__REQUIREMENT__. Can you reproduce the forum thread below on replacing date format patterns in Perl, word for word and in full?

__READING TEXT__.
— START —

Date format check and replace string in PERL

Shell Programming and Scripting
1

I have got few date format patterns like "yyyymmdd", "yy_mm_dd" etc.
There can be any combination of such patterns.
I have used add_delta_days to find "yyyy", "yy", "mm", "dd" for the current date and saved them to different variables like "$y1", "$y2", "$m1" etc

In one line, i want to check if the dateformat has yyyy/yy and replace it with the corresponding variable $y1.

Here the date format has yyyy, so i want to replace it with $y1 which has current year "2011"

i need to check and replace the string with my variable
How can this be done in simple one line?

Any help will be appreciated.Thanks in advance

2

Something like this?

— END —

__ENTRIES SUPPLIED__.

— START —

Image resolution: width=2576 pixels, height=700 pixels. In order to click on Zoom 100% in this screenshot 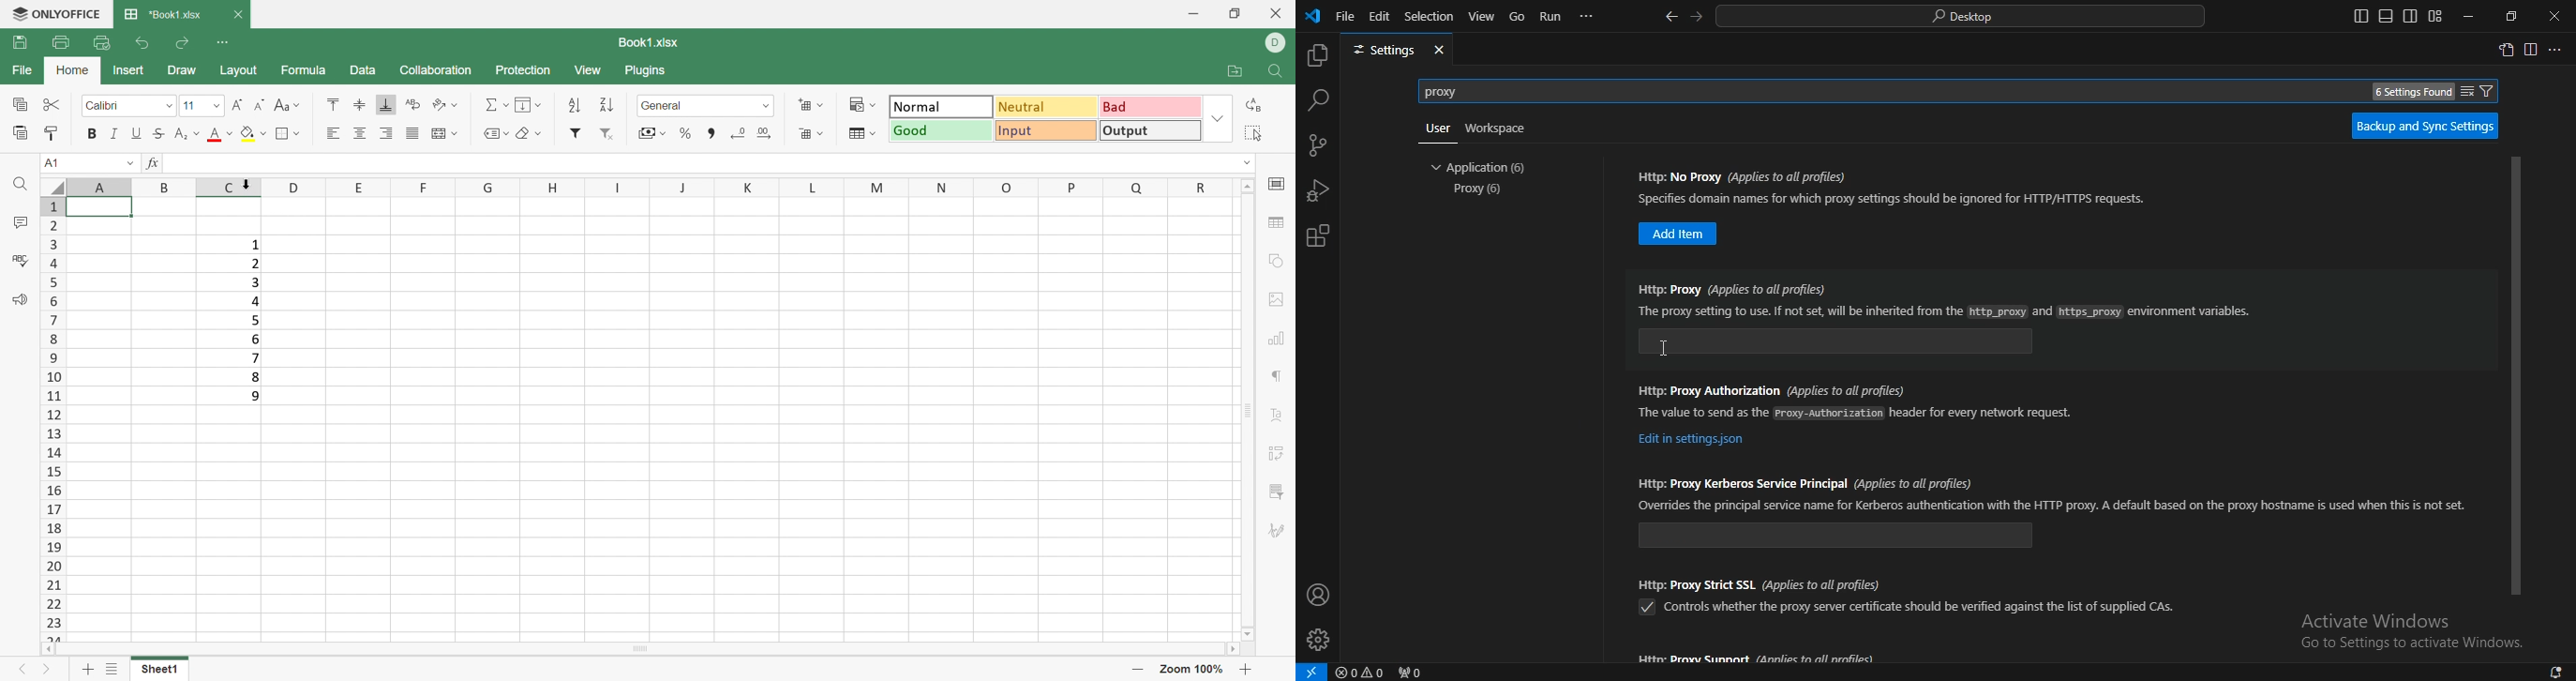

— END —
— START —

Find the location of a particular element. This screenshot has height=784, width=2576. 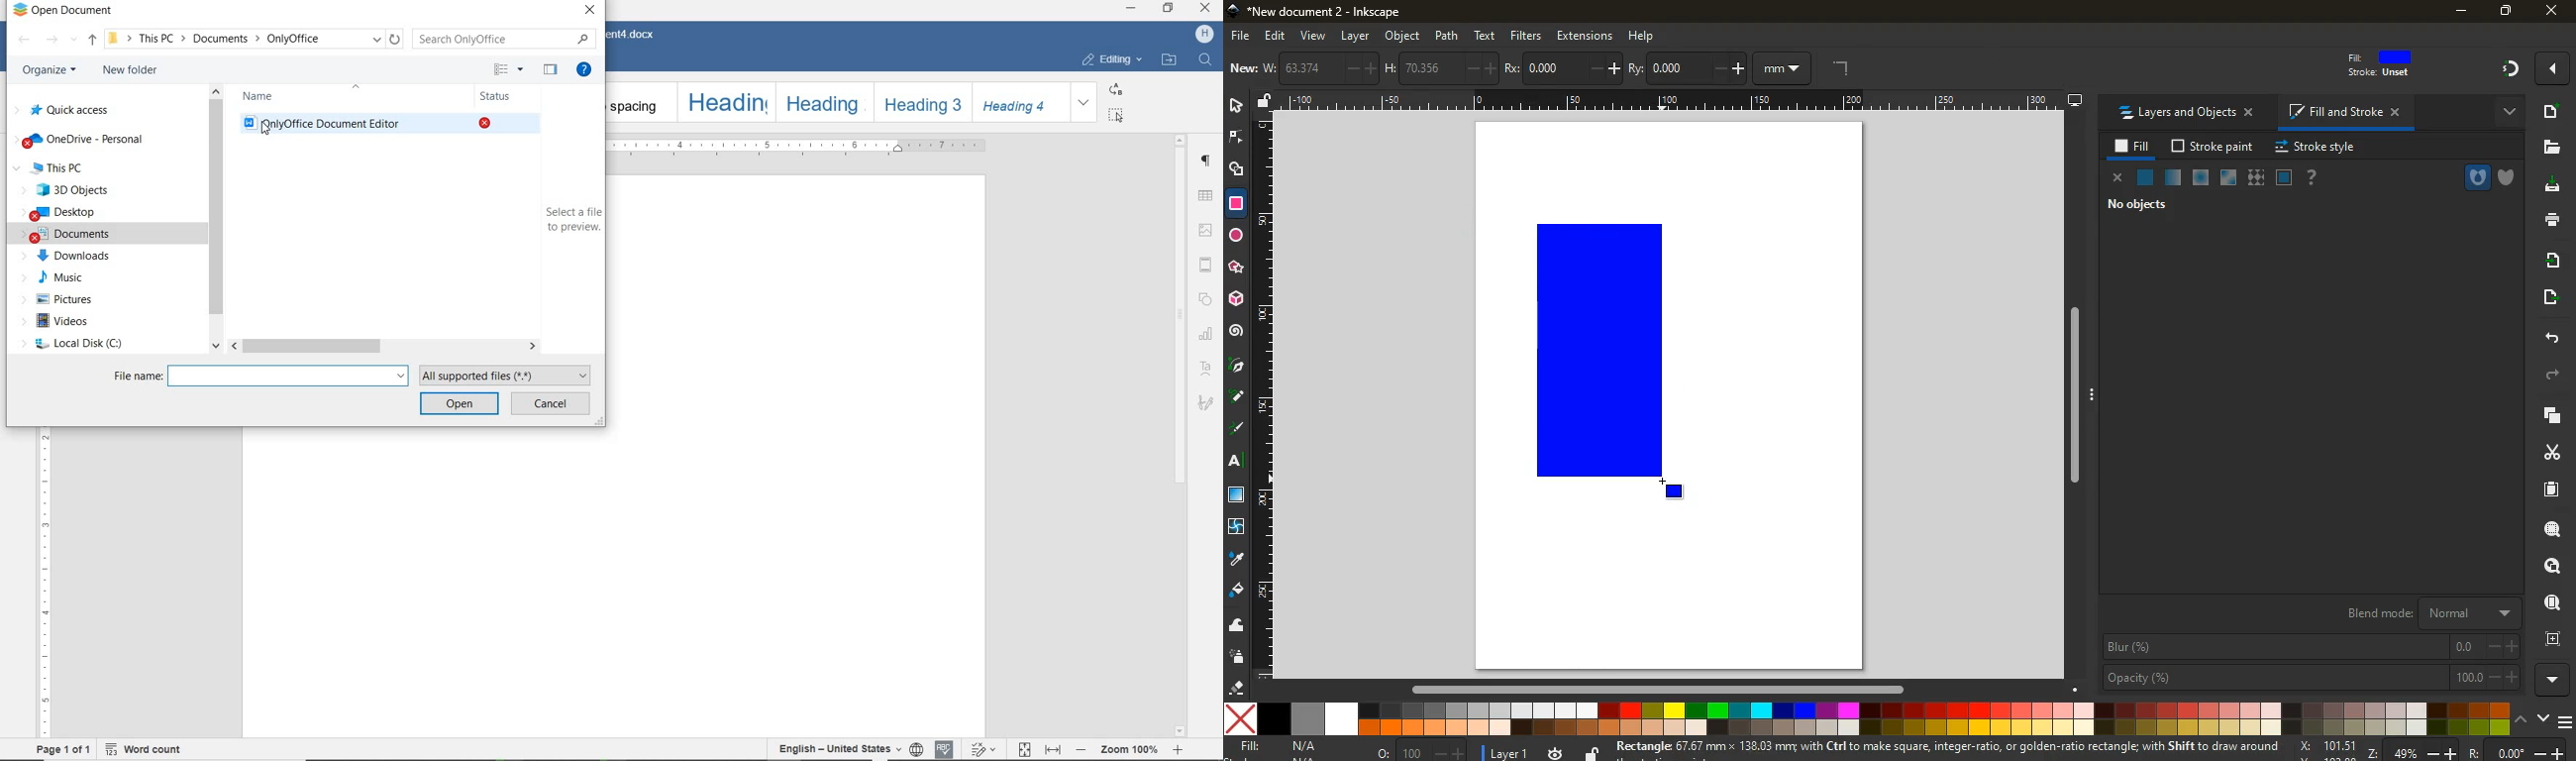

— END —

__COMPLETE OUTPUT__.
Date format check and replace string in PERL

Shell Programming and Scripting
1

I have got few date format patterns like "yyyymmdd", "yy_mm_dd" etc.
There can be any combination of such patterns.
I have used add_delta_days to find "yyyy", "yy", "mm", "dd" for the current date and saved them to different variables like "$y1", "$y2", "$m1" etc

In one line, i want to check if the dateformat has yyyy/yy and replace it with the corresponding variable $y1.

Here the date format has yyyy, so i want to replace it with $y1 which has current year "2011"

i need to check and replace the string with my variable
How can this be done in simple one line?

Any help will be appreciated.Thanks in advance

2

Something like this?